The legislature ordered the annual analysis from OHS in a 2018 law that took effect this year, seeking additional transparency into pharmacy costs.
In 2019, the total gross cost — the amount paid by the state’s insurance carrier plus any applicable out-of-pocket member costs — was $17.6 million for Humira and $7.9 million for Enbrel, according to the data, which CVS provides to OHS and the State Comptroller’s office.
From 2016 to 2019, Humira and Enbrel cost the state $58 million and $30.3 million, respectively.
Neither was the costliest drug on a per unit basis, however. In 2019, the priciest daily prescription treatment was an enzyme called Zenpep, at a unit price of $1,731, followed by Benefix, a bleeding prevention drug that cost the state $1,707 per day of treatment in the recent year.
OHS said it intends to issue more information than is specifically called for in the 2018 law.

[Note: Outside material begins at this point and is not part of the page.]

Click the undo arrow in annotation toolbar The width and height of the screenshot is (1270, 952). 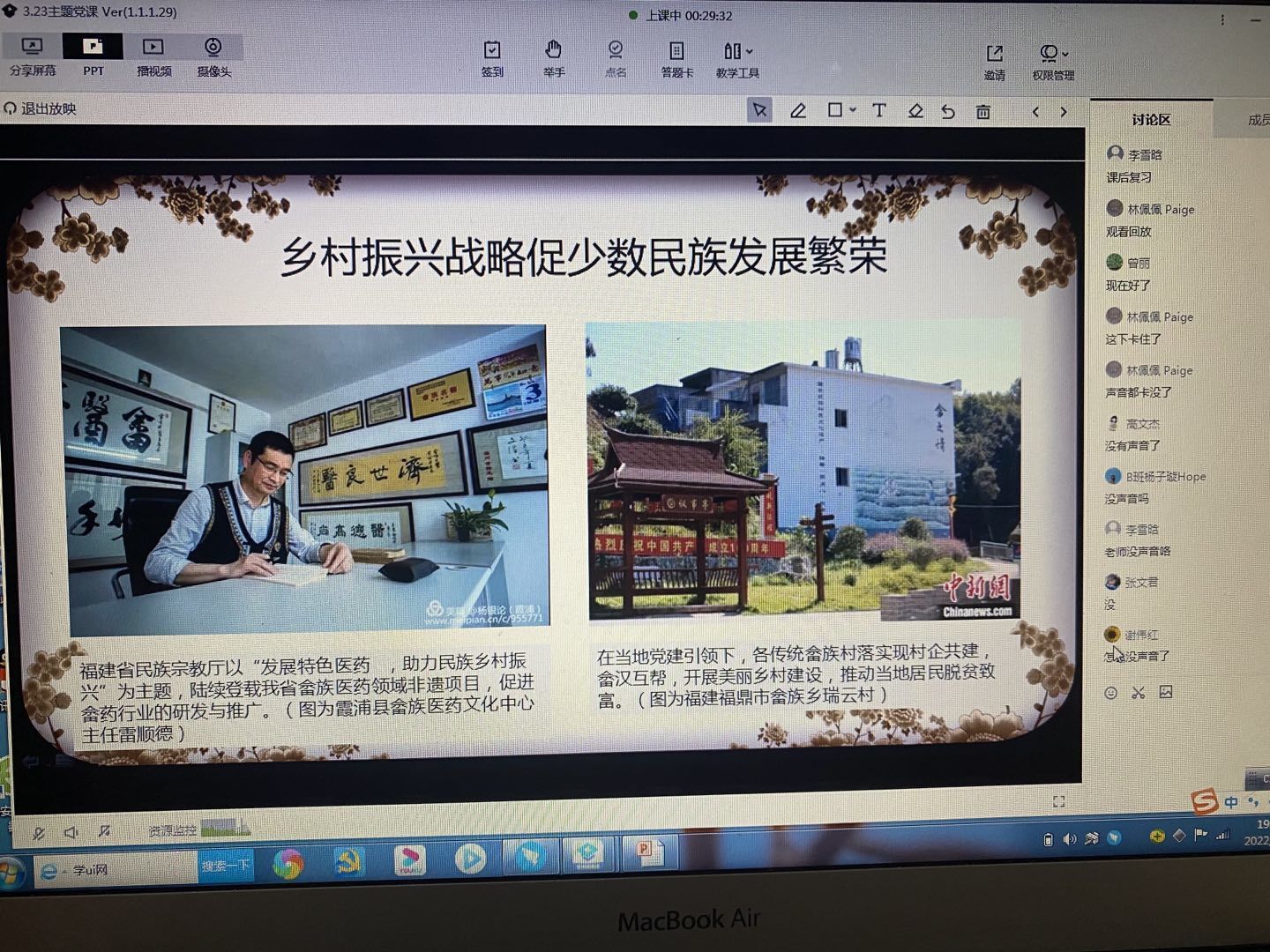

“There’s a public benefit to having the costliest and most prescribed medications listed in one place at one time,” OHS Executive Director Vicki Veltri said in a statement. “The current listing is based on current law; going forward, additional and more complete reporting of a larger number of drugs would be ideal.”
Lawmakers in 2018 directed OHS to prepare a list of not more than 10 outpatient prescription drugs that the agency determines are provided at a substantial cost to the state, and to focus on drugs whose prices increased by 20% or more over the preceding year, or by 50% or more during the past three years. The law also says the list must cover different classes of therapeutic drugs, which excluded at least some of the costlier drugs that would have otherwise been on the list, OHS said.
Based on the legislature’s gross cost and price-change parameters, OHS said erectile dysfunction drug Cialis stood out among other medications, with its unit cost rising nearly 54% from 2016 to 2019, costing the state $17.8 million over that time.
However, Cialis’ unit price dropped sharply over the past year, from $6.9 million in 2018 to $2.4 million in 2019, due to a generic version of the drug hitting the market. The state bought $2.5 million worth of that drug, called Tadalafil, last year.